By Toby Graham, Compli
No other part of a dealership can compare to the service department in terms of moving parts. I mean that both figuratively and literally. For as many nuts, bolts, pistons, panels, plugs, and springs your service team handles, there’s an almost equal number of rules and regulations to follow.
Make sure you know the following regulations to keep your team safe and operating on the right side of the law:
- The Clean Air Act reduces pollution by regulating air emissions. Under the Act, dealerships are forbidden from messing with devices, such as catalytic converters, air pumps, and positive crankcase ventilation systems, that limit emissions.
- The Clean Water Act regulates how your dealership can store and dispose of wastewater and oil, in order to reduce contamination of nearby water sources.
- The Department of Transportation requires that your employees are properly trained in hazardous materials handling procedures. The DOT broadly defines hazardous materials as those that “could potentially harm the public and the environment.” Examples include flammable, poisonous, and radioactive substances.
- The National Highway Traffic Safety Administration’s tampering rules prohibit dealerships from tampering with any pre-installed safety equipment in used vehicles.
- The NHTSA also enforces tire rules that require dealerships to properly deal with and report information about defective and recalled tires.
- The Occupational Safety and Health Administration’s asbestos standards protect workers from asbestos exposure by limiting the equipment dealers are allowed to use during the cleaning of certain devices that may contain asbestos.
- OSHA Hazard Communication encompasses the many labels, data sheets, disclosures, training procedures, and other forms of communication that inform workers at your dealership about the presence of hazardous chemicals and how to safely handle them.
- OSHA’s lockout/tagout procedures explain how employees should safely shut off or isolate devices that otherwise have the potential to release hazardous energy.osh
- OSHA’s standards for workplace health and safety protect your employees’ well-being in all forms. These laws regulate everything from personal protective equipment use to accident reporting to proper workplace temperature—and much more.

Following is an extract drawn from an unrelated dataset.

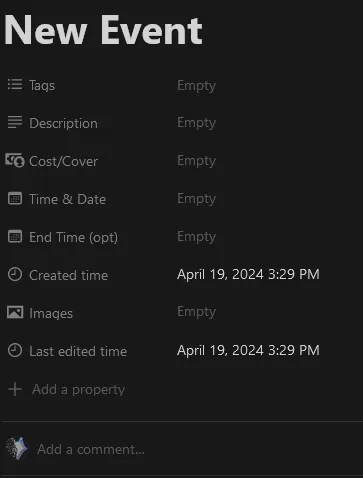Open the Tags property label menu

[x=42, y=85]
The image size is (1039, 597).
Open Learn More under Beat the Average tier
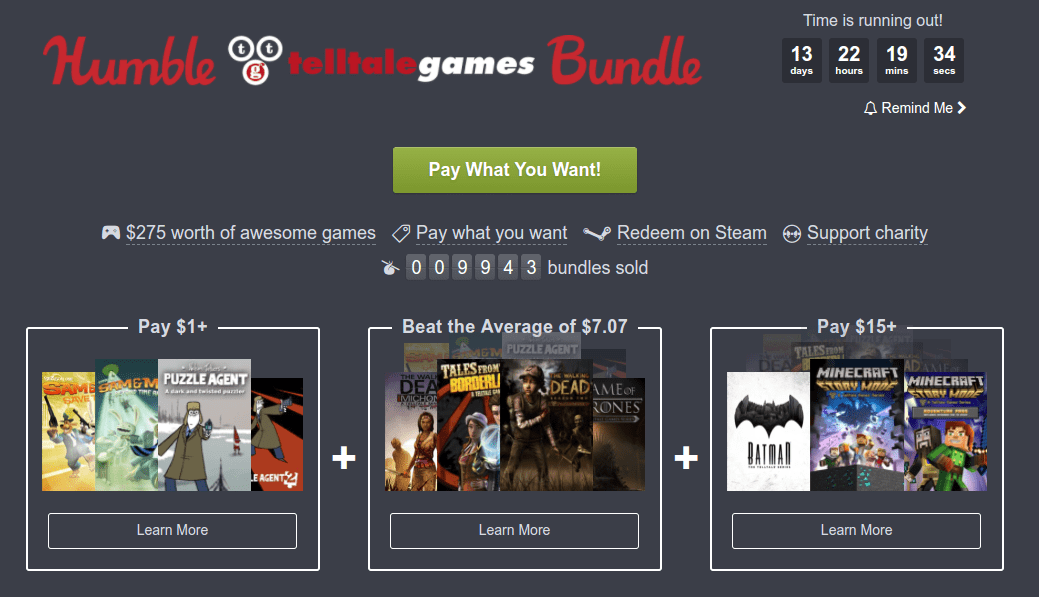coord(514,531)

What Dealerships Can Do to Manage All the Moving Parts
- Design compliance training with employee engagement in mind. Some organizations think of compliance education as an afterthought, treat it as a formality, and pay the price when an injury or legal claim occurs. Do not rush through regulatory information or present it in a dry, monolithic fashion, and assume your workforce understands it immediately. Effective compliance programs are built on training that engages employees through different learning styles, accounts for the limits of human attention spans, reiterates and reinforces critical information, and evaluates employees’ levels of understanding.
- Stay up to date on current laws and trends. Legislation does not remain static. Keep an eye out for new laws, regulatory guidance, and arbitration concerning business processes that may affect your dealership. An attorney or compliance expert can help you navigate updates as they arise.

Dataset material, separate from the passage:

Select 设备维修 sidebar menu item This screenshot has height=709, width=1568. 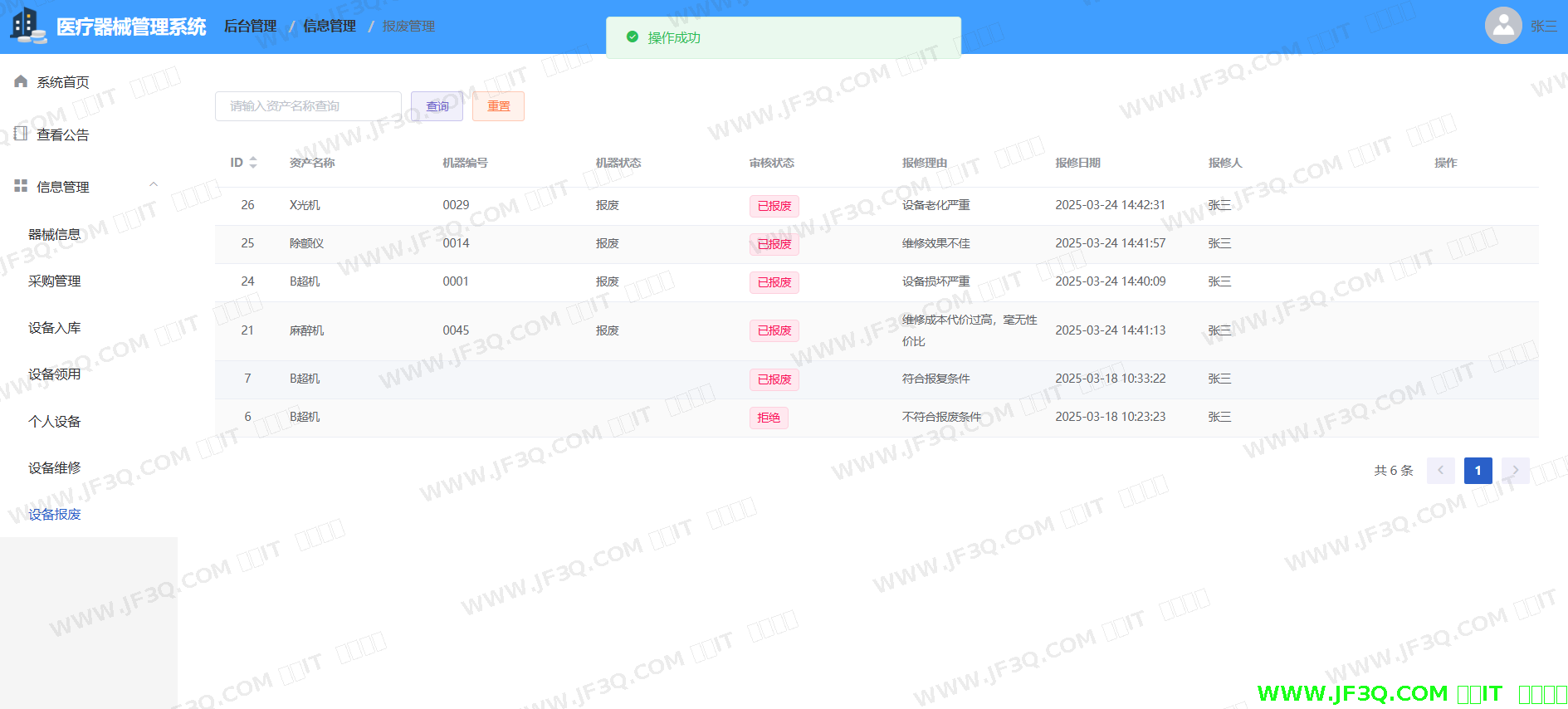[x=55, y=468]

- Regularly review your compliance program and take corrective action as necessary. Members of your service and parts department may forget or lose sight of their regulatory obligations over time, especially regarding certain situations that infrequently or hardly ever occur. Conduct periodic reviews of your compliance program to ensure your policies reflect the latest regulations, and that your workforce understands and acts in accordance with these regulations. Monthly or semiannual reminders or “refresher” courses may help employees better retain compliance information after their initial training.

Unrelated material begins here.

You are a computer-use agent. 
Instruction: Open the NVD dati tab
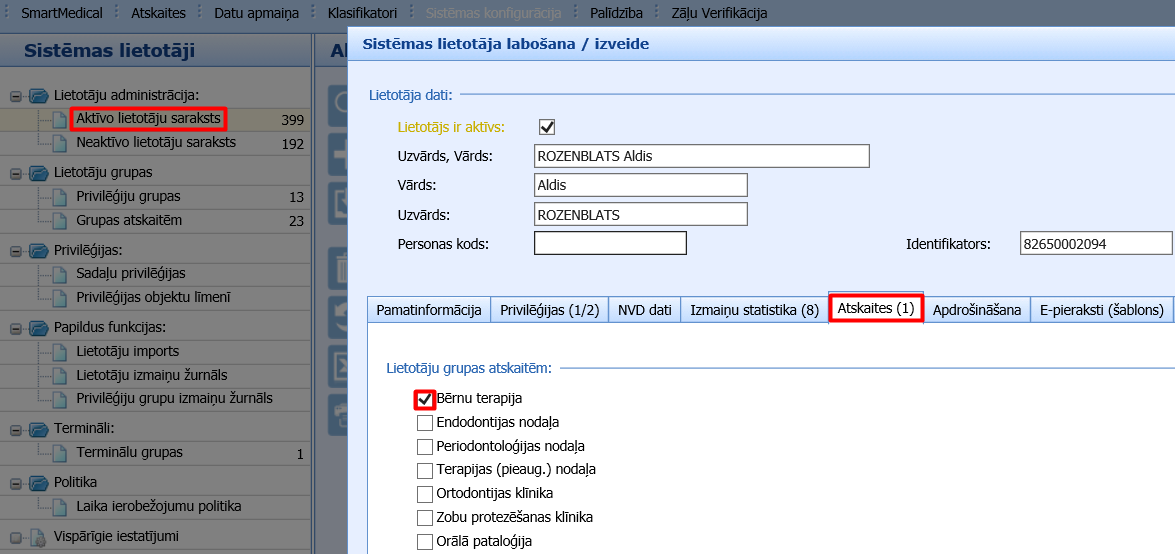coord(645,310)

- Embrace compliance automation. Workforce compliance and business growth should not stand in opposition to one another. An automated system can reduce the cost and burden of compliance by organizing policies and training materials and automatically scheduling, assigning, and tracking compliance activities throughout your workforce. Through real-time data about employees’ performance and rates of compliance, managers using an automated system can keep their teams more accountable.
The service and parts department is only one component of your dealership. Do you know the many other laws that your teams—including sales, F&I, and other consumer-facing employees—need to be aware of? To see a bird’s eye view of regulations across your dealership, click here or visit the Compli blog at www.compli.com/blog.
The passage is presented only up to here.